Tourismus und Landwirtschaft sind möglich

  23.10.2020 Leserbeitrag

Ich bin ein Mensch der am liebsten draussen unterwegs ist. Jemand, der seine Freizeit so oft wie möglich zu Fuss oder auf dem Mountainbike in der Natur verbringt. Somit reite ich auf der Trendwelle der Schweizer – Corona begünstigt diese Welle zusätzlich.

Ich erlebe die Destination Gstaad als idealen Ort, um Alpenluft zu schnuppern und den Kopf zu lüften. Als Tourismusdirektor ist mir das Konfliktpotenzial zwischen Tourismus und Landwirtschaft nicht unbekannt. Ich bin mir jedoch sicher, dass beides möglich ist – im Gegenteil, dass sich Tourismus und Landwirtschaft gegenseitig bereichern.

Erst gebührt der hiesigen Landwirtschaft ein grosses Dankeschön, denn sie baut auf langjährige Traditionen, was für den Tourismus wie ein Hauptgewinn ist. Was gibt es Authentischeres als eine Züglete durchs Dorf. Als Passanten, die innehalten, ihr Smartphone zücken und die blumengeschmückten Tiere fotografieren? Vielen Orten auf der Welt ist Authentizität verloren gegangen und zur Disney-World-Attraktion mutiert. Gerade deshalb gewinnt die intakte Landwirtschaft unserer Region zunehmend an Bedeutung. Natürlich muss auch die Landwirtschaft am Puls der Zeit bleiben – der maschinelle Einsatz ist auch in der Landwirtschaft Alltag. Solange die Authentizität der Land- und Alpwirtschaft und die Qualität der Produkte gewährleistet sind, sehe ich in den Veränderungen jedoch auch die Chancen.

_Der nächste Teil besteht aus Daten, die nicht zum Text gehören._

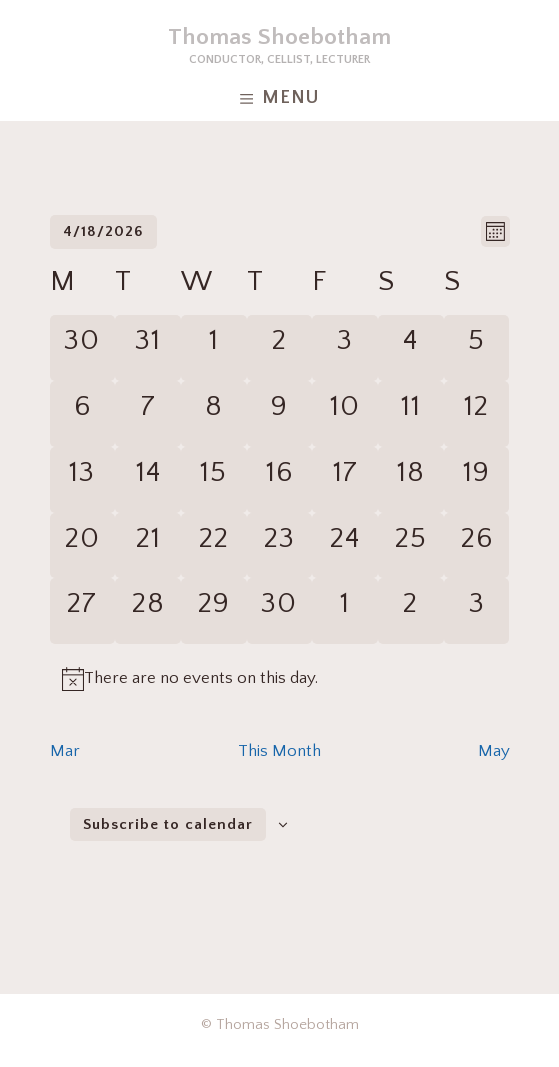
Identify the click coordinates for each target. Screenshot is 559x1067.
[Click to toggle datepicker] (103, 231)
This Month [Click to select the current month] (279, 751)
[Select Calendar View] (495, 231)
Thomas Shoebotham (279, 37)
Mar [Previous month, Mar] (65, 751)
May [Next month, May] (494, 751)
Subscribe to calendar (168, 824)
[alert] (201, 679)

Als weiteren positiven Aspekt der Landwirtschaft bewerte ich das grosse Verständnis der Landwirtinnen und Landwirte für den Tourismus. Und da ich in anderen Tourismusregionen gearbeitet habe, weiss ich, dass dies keine Selbstverständlichkeit ist.

Die Authentizität und das Tourismusverständnis bilden den Nährboden für die Zusammenarbeit zwischen Tourismus und Landwirtschaft. Dieser muss solide und gehaltvoll sein, weil in Zukunft noch viele anspruchsvolle, aber spannende Herausforderungen auf uns zukommen werden: «Zurück zur Natur liegt» voll im Trend.

Das begünstigt den weiteren Ausbau von Agrotourismus. Ferien auf dem Bauernhof, Alpkäsereibesichtigungen, Direktvermarktung und Stallvisiten sind nur einige Angebote, die bereits existieren. Sie lassen die Landwirtschaft spür- und greifbar werden, geben der Stadtbevölkerung einen Einblick in die von ihnen idealisierte, heile Welt. Sie lernt, woher die Milch kommt, wie es im Stall riecht und wie es sich anfühlt, ein frisch geborenes Kalb zu streicheln. Sie sieht aber auch, mit wie viel Arbeit die Produktion von Käse- und Fleischprodukten verbunden ist. Derart sensibilisiert kaufen die Gäste lokal ein und stehen für landwirtschaftliche Anliegen ein. Kurz: Agrotourismus ist Landwirtschaftslobbying. Einfallsreicher und gut umgesetzter Agrotourismus ist zudem eine Attraktivitätssteigerung für die Destination.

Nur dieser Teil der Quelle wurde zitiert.